— WHAT YOU ARE ASKED TO DO —
Repeat the records below word for word, starting with the line that contains "You are a computer-use" and continuing through the end of the records.
** Start of DATASET CONTENT **
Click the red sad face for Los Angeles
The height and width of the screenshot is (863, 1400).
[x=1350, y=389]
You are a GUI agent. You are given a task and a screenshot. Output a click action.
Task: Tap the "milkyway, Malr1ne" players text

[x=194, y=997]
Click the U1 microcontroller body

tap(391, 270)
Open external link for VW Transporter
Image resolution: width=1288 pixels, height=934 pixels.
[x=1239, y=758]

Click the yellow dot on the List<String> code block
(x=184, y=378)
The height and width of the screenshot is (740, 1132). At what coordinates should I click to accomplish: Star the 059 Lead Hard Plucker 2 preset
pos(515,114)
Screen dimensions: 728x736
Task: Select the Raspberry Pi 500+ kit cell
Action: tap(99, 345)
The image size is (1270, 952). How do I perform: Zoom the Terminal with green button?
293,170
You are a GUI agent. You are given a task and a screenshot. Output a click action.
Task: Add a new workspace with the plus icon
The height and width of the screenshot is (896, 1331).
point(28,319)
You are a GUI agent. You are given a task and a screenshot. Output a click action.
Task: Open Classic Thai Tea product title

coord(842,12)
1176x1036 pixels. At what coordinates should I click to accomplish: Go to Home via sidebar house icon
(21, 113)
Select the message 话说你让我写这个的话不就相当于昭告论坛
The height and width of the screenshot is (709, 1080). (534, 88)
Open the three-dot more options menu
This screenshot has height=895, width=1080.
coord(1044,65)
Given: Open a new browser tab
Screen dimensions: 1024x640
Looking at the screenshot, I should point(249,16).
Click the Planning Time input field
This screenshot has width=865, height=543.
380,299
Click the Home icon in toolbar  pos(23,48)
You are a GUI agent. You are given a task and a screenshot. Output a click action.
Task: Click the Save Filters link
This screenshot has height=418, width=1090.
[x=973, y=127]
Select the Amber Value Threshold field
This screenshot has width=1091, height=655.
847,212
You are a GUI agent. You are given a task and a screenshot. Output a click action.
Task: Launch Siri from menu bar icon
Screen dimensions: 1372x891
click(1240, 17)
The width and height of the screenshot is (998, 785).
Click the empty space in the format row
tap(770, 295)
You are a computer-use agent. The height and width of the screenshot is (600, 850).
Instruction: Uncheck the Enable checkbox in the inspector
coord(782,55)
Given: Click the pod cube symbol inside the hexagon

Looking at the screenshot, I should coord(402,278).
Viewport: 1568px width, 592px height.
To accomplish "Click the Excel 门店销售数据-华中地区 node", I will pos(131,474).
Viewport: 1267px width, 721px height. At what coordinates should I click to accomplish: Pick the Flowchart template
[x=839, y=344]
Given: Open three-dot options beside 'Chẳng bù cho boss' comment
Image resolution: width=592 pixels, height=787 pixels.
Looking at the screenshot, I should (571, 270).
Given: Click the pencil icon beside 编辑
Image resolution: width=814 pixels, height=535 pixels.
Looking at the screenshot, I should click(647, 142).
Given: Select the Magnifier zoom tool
** End of DATASET CONTENT **
— SOLUTION —
You are a computer-use agent. The height and width of the screenshot is (600, 850).
Instruction: Uncheck the Enable checkbox in the inspector
coord(782,55)
Given: Click the pod cube symbol inside the hexagon

Looking at the screenshot, I should coord(402,278).
Viewport: 1568px width, 592px height.
To accomplish "Click the Excel 门店销售数据-华中地区 node", I will pos(131,474).
Viewport: 1267px width, 721px height. At what coordinates should I click to accomplish: Pick the Flowchart template
[x=839, y=344]
Given: Open three-dot options beside 'Chẳng bù cho boss' comment
Image resolution: width=592 pixels, height=787 pixels.
Looking at the screenshot, I should (571, 270).
Given: Click the pencil icon beside 编辑
Image resolution: width=814 pixels, height=535 pixels.
Looking at the screenshot, I should click(647, 142).
Given: Select the Magnifier zoom tool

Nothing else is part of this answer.